The ironies of the presentation are many-layered.  We know that the baron is a selfish and corrupt brute, despite his slick exterior, but we can’t help rooting for him as he plots his crime.  His wife and her silly lover are so stupid and absurdly melodramatic, not to mention the fact that the lover is a philanderer with a family and that he can’t keep away from the palace serving girl.

We watch the story from several points of view:  the neutral camera view; the baron’s point of view, guided by his self-serving narration;  and the point of view of the male-dominated local culture, expressed in the soaring melodrama of the defense attorney’s speech which the baron hears in his head as he executes his plot.  The bombastic legal schtick is a brilliant counterpoint to the limp but determined evil character of the baron.  The lawyer’s script is balanced by the sermons of the local priest who unctuously reasons out why the congregation must vote for the Christian Democrats: democracy + Christ – spokesman everywhere reinforce the oppressive status quo.  The oppressive heat is a visual metaphor for the suffocating power of social convention.

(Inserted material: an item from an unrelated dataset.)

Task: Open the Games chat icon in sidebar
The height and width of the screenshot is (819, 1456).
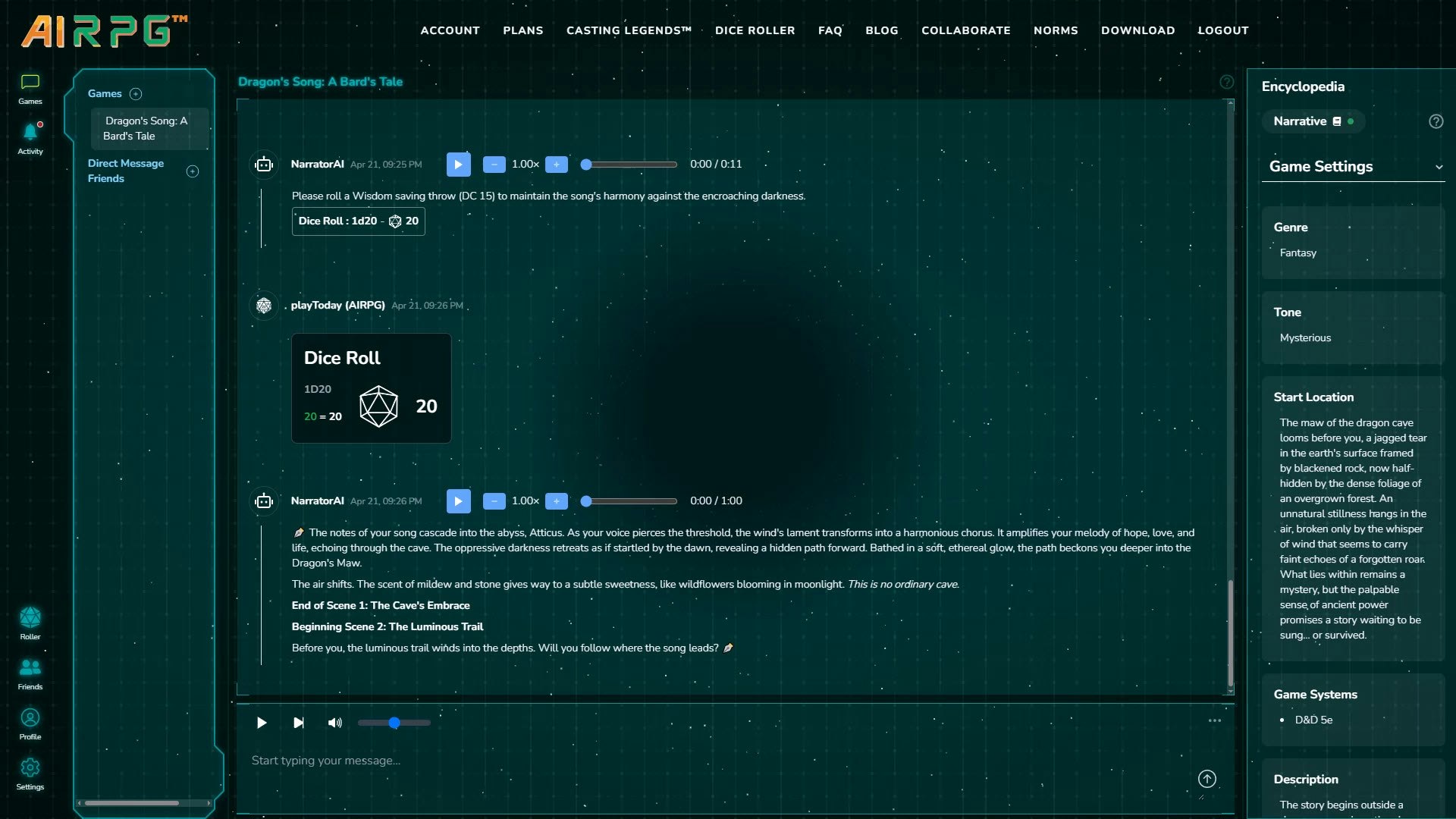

The baron’s planning is given a luck break when Fellini’s movie, La Dolce Vita, comes to town.  The entire population buys tickets to see the orgiastic cinema spectacular, but his wife does not wish to attend.  Aha!  She will have a tryst with her foolish lover, and the baron can catch them in the act, shoot her, and be done with it!  Of course, Marcello Mastroianni is the star of the movie, lending a delicious self-referential irony to the entire affair – we never see him on    

screen, that is, not in that  movie, on this screen!  The stolid audience is not impressed by the hifalutin antics of Fellini’s cinema.  Things are very simple down there in Sicily.  People are more impressed by another sort of spectacle, such as that trial of the woman who shot her husband.  The defense attorney entrances them…

There are many little touches of humor and irony throughout.  A favorite of mine is when the baron finds his wife’s cache of mementos from earlier days, souvenirs of her romance with the artist.  We see his imaginings of their affair, a photo shoot in some ancient ruins.  He examines the picture:  It’s terribly blurred!  What an awful photographer!  What kind of a souvenir of love is that?  Just what sort of evidence…is…this?

The baron gets his wish, it all works out for him.  His wife dead, a short stint in prison, and a wedding to his delectable cousin.  He’s all set up to be a cuckhold, for real, this time!